The Serious Fraud Office has dropped eight investigations since its biggest shakeup in 20 years, but says charges on other cases will be announced soon.
Present SFO boss Adam Feeley confirmed six cases had been closed and two others referred to other authorities to investigate.
He said the decisions to close cases were based on Solicitor-General guidelines in which the investigations did not have enough evidence, or a prosecution was not in the public interest.
One of those cases was Clegg & Co Finance - which collapsed leaving 500 investors at least $6.5 million out of pocket - because Brian Clegg had already been sentenced on Companies Office charges.
"I would hazard a guess that most New Zealanders would prefer a small number of cases successfully investigated and prosecuted, within a relatively quick time, where they involved issues of major impact and significance, than a large number of small frauds which have relatively little impact on the broader public," said Mr Feeley.
But he has authorised charges to be laid in four other cases, three of which he described as major frauds .
On top of those cases, Mr Feeley said a decision on Bridgecorp was imminent.
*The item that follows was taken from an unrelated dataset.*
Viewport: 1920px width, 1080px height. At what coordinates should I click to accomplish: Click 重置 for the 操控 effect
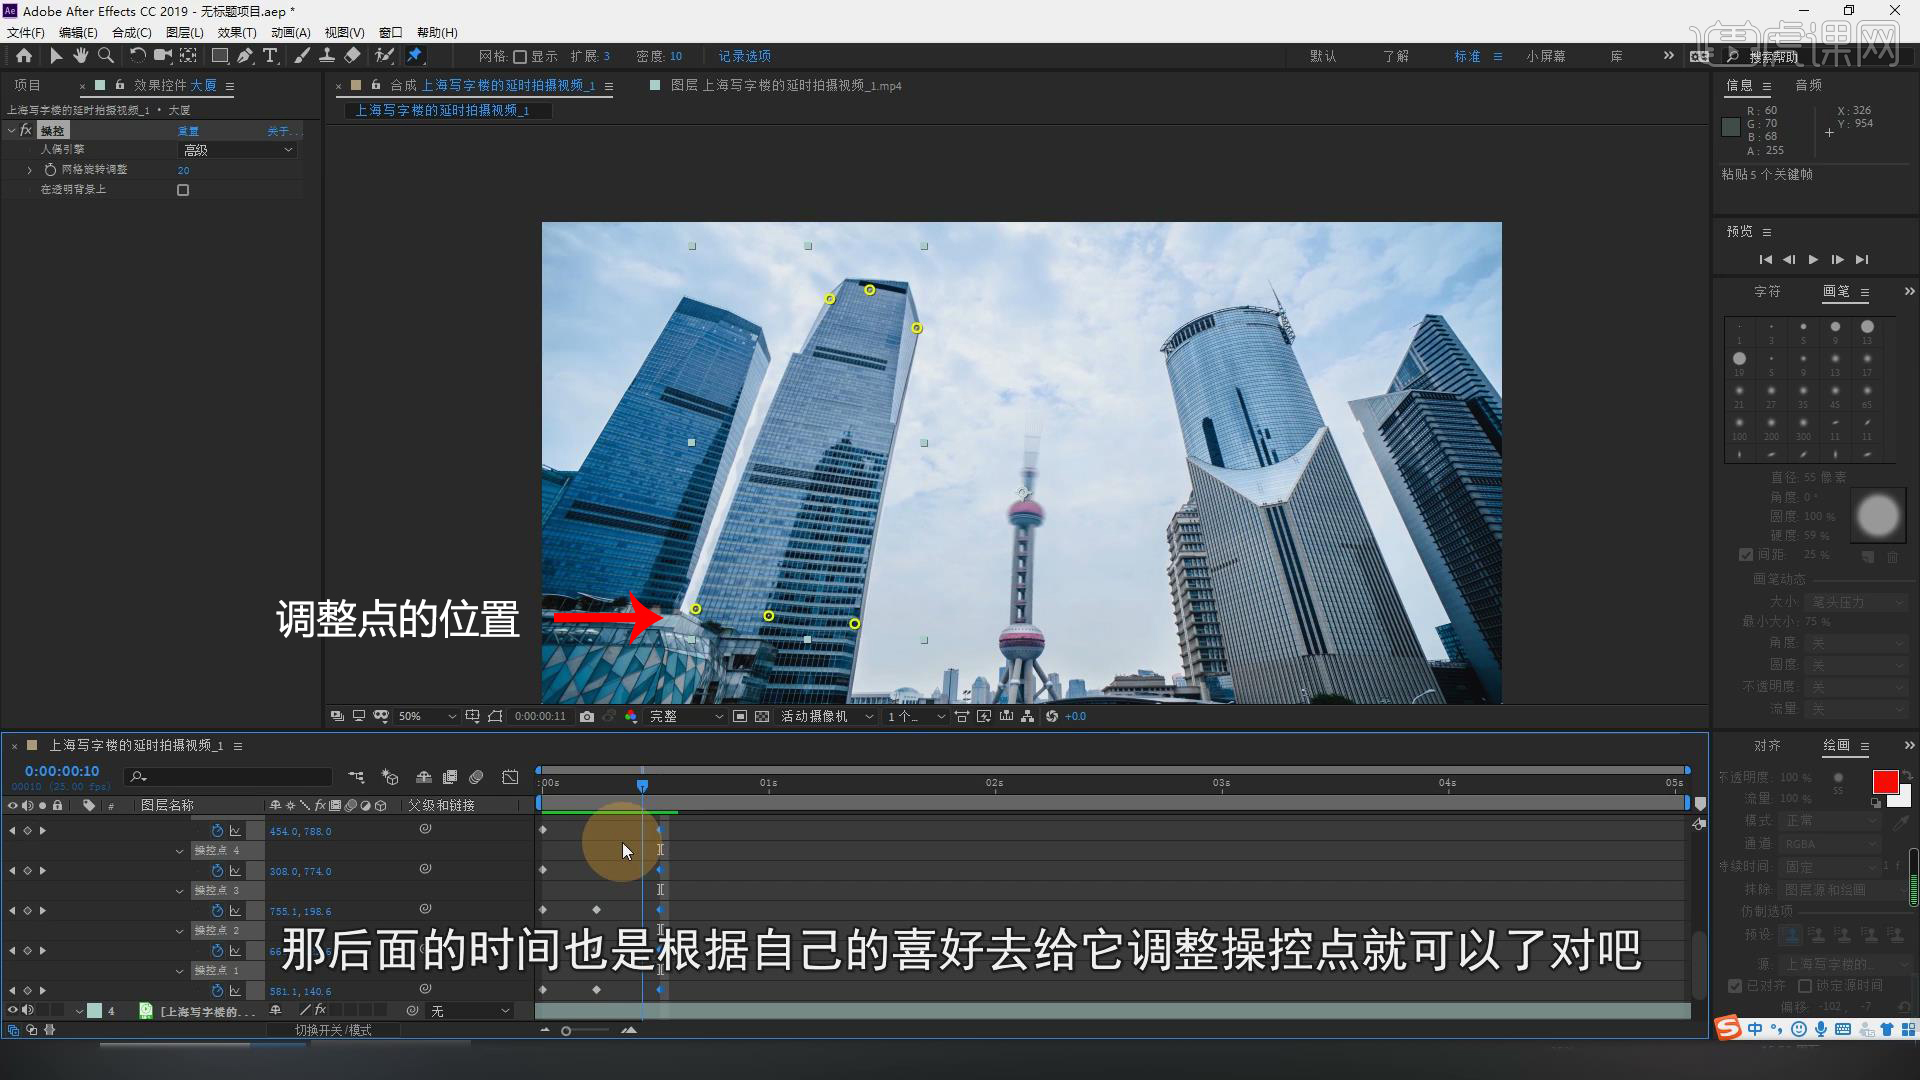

He was also waiting on external legal advice before making a decision on finance companies Five Star and Blue Chip.
In recent weeks, the SFO has removed the target of convicting 90 per cent of the people it lays criminal charges against.
SFO Minister Judith Collins has said she was aware of criticisms the target pushed the agency toward easier cases that would boost its conviction rates, rather than the "serious and complex fraud" it was set up to target.
"I would not want [the SFO] to take cases that might be better left to other agencies. I want them to be stretching themselves."
The comments prompted former director David Bradshaw to break his longstanding policy of not speaking to the media.
Known for neither confirming or denying whether someone was under investigation, Mr Bradshaw told the Weekend Herald that he was "irked" by the suggestion the SFO took on easy cases to boost the conviction rate.
"It irked me because the 90 per cent rate was never, in my time, a consideration for any case in whether you took it on," said Mr Bradshaw.
"When the case came in, you don't sit there and think, 'I'm sitting at 80 per cent, I need two more easy cases'. Certainly we wouldn't waste our time on trivial stuff. But we never turned anything away because it was too hard."
Instead of being a target to achieve, Mr Bradshaw said the 90 per cent success rate was the end result of thorough SFO investigations.
"The only time the 90 per cent figure was bandied around was when I wrote the annual report to be tabled at the Parliament select committee.
"We had 30 minutes to report on a year's work and we would be asked: 'What was the success rate?' and 'Did you meet the 90 per cent?'
"But what is a successful case? Is it unsuccessful when you charge five people and one gets acquitted? Or lay 20 charges and there are not guilty verdicts on four?"
Mr Feeley could not comment as to whether the 90 per cent conviction rate influenced previous directors, but said it was the sole performance indicator by which the SFO was measured.
He said any specific target rate was likely to drive "perverse behaviours" where a high target would lead to "excessive caution", while a low target would create a "lazy or sloppy approach".
"Ultimately the SFO will be publicly judged on its successes, irrespective of any arbitrary internal standard," said Mr Feeley.
He recently led a dramatic overhaul of the white-collar crime agency, with senior staff members Gib Beattie, Ian Varley and David Osborn leaving under the restructuring.
With 50 years of SFO experience between them, the trio have set up a private forensic investigation firm called Beattie Varley and Associates.
The trio were excited about the opportunity to work as private consultants in financial investigation and forensic accounting.
The cases shut by the SFO include:
* Clegg & Co Finance Ltd: Collapsed leaving 500 investors at least $6.5 million out of pocket. Brian Clegg sentenced to 12 months' home detention after pleading guilty to Companies Office charges.
* A New Zealand-based company investigated in relation to an overseas-based deal of nearly $1 million.
* A lending firm funded through a complicated investment scheme, which has written off $60 million of investments.
* A company investigated over financial transactions in the Cook Islands.